Exercise:
Could the lines from the line bearing "Where should I" to the end of the records below be copied exactly, with the pictures left out and no other lines added?

Stored records:
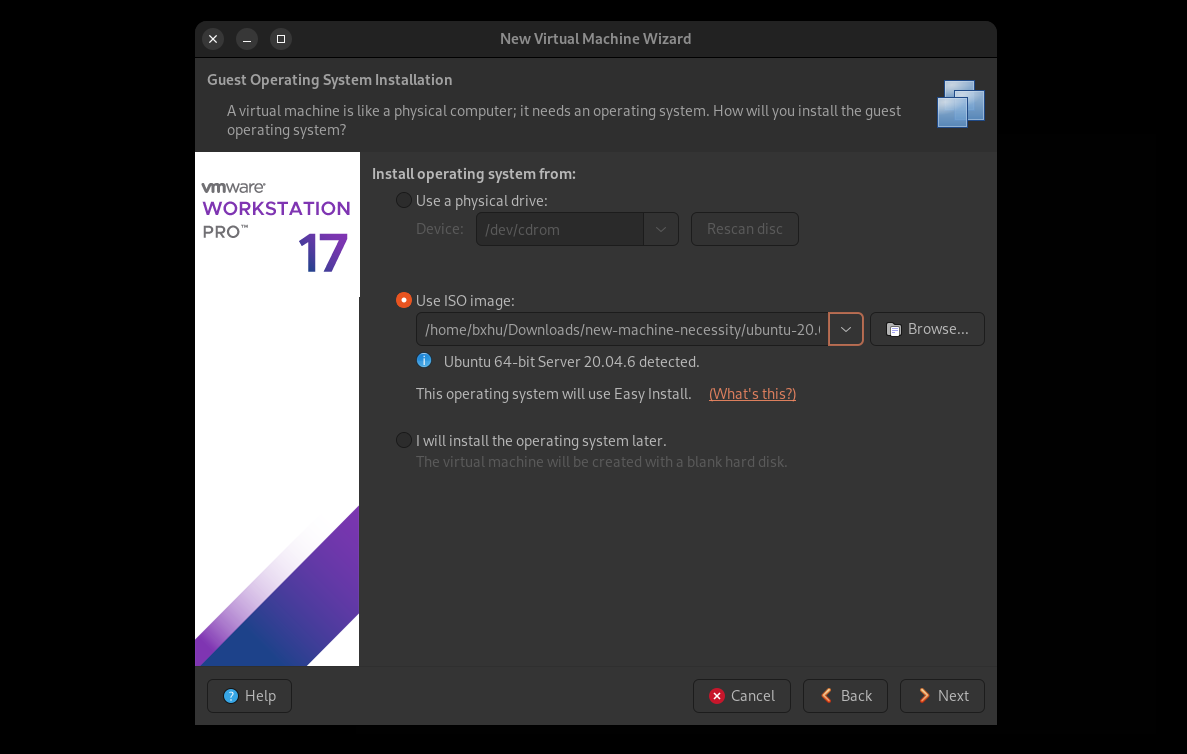Click the 'New Virtual Machine Wizard' title bar
1187x754 pixels.
click(x=595, y=39)
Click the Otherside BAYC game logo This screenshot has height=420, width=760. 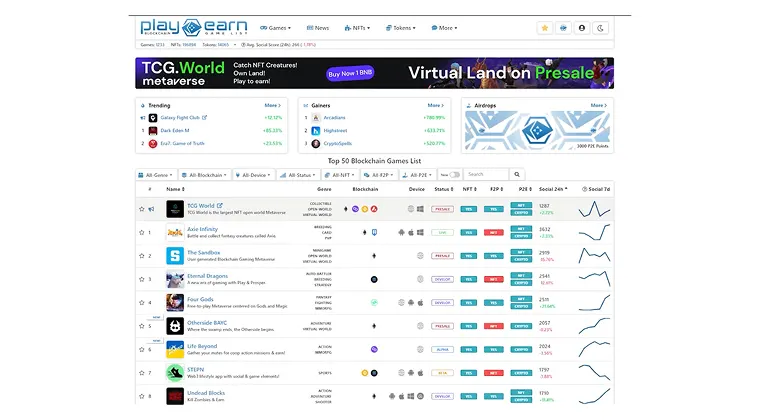(x=174, y=326)
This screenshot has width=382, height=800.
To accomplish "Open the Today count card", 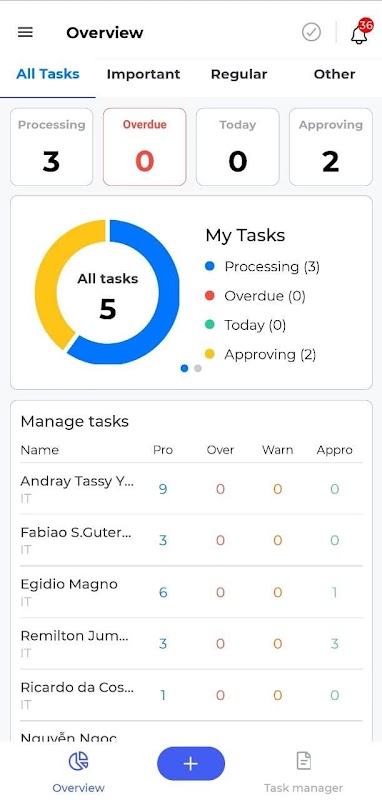I will (238, 147).
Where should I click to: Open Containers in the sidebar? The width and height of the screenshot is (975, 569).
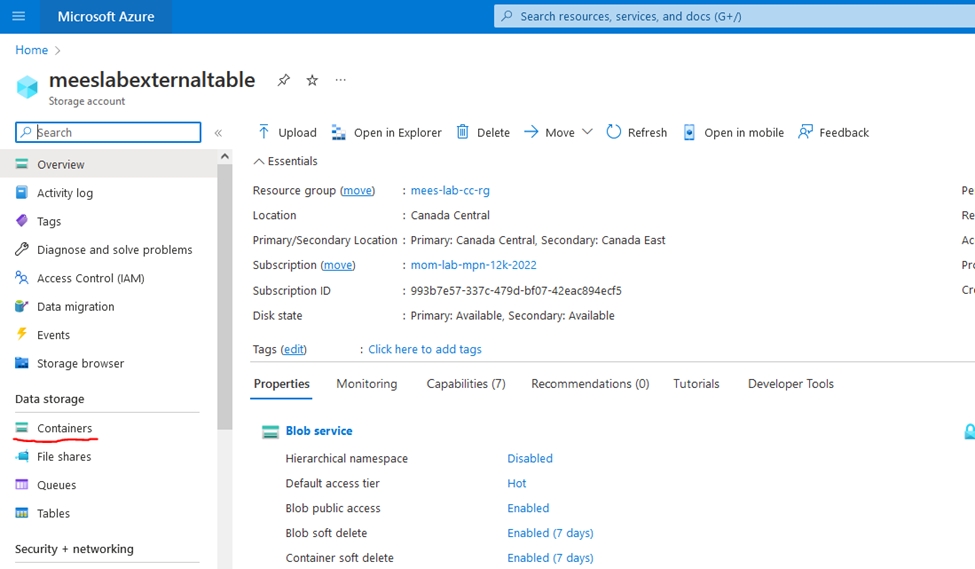click(x=64, y=428)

Completed exercise:
Where should I click to: Open Containers in the sidebar? The width and height of the screenshot is (975, 569).
click(x=64, y=428)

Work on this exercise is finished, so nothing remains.